▸ Information:
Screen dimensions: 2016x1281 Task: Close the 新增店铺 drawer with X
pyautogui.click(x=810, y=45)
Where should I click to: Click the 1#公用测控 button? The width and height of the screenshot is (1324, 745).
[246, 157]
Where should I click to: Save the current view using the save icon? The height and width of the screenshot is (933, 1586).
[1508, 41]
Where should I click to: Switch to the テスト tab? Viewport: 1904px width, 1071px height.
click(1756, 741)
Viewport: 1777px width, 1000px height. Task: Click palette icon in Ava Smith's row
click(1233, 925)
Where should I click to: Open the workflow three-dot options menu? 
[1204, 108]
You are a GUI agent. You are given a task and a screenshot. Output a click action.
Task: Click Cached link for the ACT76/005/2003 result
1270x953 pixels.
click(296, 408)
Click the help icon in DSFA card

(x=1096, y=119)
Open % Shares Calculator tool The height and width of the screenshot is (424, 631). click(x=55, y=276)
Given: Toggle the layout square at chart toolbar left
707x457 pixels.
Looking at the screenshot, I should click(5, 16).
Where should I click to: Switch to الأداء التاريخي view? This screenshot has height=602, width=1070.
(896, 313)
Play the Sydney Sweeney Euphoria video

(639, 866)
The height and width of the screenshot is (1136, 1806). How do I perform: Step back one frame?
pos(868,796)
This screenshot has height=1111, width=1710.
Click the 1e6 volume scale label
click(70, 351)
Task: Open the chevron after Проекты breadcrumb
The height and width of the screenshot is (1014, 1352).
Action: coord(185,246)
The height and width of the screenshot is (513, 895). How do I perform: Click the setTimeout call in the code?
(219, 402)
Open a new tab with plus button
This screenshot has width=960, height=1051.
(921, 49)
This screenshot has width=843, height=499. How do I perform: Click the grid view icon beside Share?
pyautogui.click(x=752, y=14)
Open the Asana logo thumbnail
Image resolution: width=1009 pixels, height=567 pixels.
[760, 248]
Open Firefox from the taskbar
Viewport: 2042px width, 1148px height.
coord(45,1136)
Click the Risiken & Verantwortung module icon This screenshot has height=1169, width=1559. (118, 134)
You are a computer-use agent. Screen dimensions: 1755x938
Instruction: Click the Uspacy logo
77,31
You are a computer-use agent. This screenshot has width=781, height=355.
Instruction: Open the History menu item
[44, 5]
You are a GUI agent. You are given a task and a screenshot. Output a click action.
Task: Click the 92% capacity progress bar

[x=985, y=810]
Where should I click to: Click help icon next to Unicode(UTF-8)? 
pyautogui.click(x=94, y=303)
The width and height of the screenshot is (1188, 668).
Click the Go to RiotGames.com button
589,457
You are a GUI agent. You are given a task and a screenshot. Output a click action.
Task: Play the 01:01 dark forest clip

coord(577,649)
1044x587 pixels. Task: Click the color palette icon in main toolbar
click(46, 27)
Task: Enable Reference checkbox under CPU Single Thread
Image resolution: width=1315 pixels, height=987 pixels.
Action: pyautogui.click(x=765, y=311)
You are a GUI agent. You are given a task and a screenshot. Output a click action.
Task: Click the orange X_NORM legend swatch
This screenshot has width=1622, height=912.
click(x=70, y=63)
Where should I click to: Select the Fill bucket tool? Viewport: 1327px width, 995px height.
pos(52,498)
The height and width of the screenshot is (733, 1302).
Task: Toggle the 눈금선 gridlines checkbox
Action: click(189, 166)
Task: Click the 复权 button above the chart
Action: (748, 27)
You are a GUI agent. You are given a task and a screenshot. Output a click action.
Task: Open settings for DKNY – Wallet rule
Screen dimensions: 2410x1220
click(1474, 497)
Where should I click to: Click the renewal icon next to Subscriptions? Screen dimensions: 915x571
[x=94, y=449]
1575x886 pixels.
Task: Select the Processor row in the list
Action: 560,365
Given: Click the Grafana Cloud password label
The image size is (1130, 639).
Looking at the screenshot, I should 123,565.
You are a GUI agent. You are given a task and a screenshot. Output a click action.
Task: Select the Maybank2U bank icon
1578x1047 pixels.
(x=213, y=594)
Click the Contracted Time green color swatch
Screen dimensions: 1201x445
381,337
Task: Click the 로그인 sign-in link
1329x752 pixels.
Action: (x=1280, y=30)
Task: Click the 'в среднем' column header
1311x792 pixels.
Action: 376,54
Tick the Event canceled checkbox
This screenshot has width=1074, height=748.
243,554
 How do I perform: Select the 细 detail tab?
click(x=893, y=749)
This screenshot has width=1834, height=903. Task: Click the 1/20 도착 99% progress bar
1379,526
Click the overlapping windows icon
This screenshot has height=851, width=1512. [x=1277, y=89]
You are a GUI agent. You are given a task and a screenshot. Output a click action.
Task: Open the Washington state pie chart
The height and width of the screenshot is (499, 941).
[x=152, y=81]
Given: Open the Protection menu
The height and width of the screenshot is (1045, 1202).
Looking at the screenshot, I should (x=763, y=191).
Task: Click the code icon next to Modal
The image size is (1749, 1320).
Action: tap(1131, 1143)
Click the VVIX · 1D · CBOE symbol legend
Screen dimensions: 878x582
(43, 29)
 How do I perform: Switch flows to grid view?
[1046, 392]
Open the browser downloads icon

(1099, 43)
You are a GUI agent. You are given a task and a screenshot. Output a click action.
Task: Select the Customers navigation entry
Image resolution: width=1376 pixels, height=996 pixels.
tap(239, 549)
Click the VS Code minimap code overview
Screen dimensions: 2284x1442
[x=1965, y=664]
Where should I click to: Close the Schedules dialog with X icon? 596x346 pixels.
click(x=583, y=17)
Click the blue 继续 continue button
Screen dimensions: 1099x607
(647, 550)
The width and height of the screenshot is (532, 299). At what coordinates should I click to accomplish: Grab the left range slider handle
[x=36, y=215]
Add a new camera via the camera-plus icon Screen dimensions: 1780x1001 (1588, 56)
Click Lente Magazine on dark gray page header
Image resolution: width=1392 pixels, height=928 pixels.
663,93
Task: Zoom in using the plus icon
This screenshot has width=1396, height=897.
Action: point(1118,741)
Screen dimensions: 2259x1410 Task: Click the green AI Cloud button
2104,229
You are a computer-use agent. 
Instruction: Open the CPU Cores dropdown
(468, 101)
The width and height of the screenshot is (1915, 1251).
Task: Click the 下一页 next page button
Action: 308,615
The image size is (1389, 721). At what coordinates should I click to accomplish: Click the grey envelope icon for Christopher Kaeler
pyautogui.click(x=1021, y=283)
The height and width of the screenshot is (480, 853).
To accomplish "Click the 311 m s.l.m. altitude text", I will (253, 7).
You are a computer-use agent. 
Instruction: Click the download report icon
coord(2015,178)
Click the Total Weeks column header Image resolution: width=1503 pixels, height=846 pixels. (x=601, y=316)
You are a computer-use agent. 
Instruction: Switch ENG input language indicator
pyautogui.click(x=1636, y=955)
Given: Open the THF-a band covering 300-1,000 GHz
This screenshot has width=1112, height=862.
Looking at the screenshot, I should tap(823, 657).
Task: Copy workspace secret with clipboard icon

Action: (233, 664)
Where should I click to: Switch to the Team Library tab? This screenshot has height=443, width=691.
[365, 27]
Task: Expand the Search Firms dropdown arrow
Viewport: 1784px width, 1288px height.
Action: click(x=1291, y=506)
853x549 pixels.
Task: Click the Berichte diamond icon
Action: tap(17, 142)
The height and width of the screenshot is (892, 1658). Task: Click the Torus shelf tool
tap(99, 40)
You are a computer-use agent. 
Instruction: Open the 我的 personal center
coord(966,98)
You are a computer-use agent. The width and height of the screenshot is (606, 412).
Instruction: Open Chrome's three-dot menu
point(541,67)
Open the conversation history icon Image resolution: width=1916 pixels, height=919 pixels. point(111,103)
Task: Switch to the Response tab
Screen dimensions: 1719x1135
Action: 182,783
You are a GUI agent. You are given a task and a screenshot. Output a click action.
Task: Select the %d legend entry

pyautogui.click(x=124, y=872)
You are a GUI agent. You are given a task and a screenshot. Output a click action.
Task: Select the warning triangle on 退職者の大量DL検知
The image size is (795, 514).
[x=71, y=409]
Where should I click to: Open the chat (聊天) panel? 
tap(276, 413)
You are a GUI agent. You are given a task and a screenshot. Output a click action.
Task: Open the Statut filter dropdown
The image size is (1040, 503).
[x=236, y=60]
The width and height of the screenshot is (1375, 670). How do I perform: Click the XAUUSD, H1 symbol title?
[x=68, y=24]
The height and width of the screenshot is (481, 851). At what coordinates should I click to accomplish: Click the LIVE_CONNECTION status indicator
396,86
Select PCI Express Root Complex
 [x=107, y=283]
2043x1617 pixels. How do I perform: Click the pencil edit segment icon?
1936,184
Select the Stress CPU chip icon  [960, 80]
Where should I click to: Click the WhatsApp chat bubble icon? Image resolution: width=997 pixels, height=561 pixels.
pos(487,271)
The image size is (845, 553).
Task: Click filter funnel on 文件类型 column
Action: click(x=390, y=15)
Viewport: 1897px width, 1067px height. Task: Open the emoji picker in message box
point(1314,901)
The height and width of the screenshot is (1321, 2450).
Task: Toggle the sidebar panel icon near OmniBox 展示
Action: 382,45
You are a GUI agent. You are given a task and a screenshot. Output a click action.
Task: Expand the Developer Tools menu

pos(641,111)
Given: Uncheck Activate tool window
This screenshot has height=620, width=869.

▸ Problem: Scan the material above for the string "plus" and report each line where you find it.

▸ Your response:
Open a new tab with plus button
Add a new camera via the camera-plus icon Screen dimensions: 1780x1001 (1588, 56)
Task: Zoom in using the plus icon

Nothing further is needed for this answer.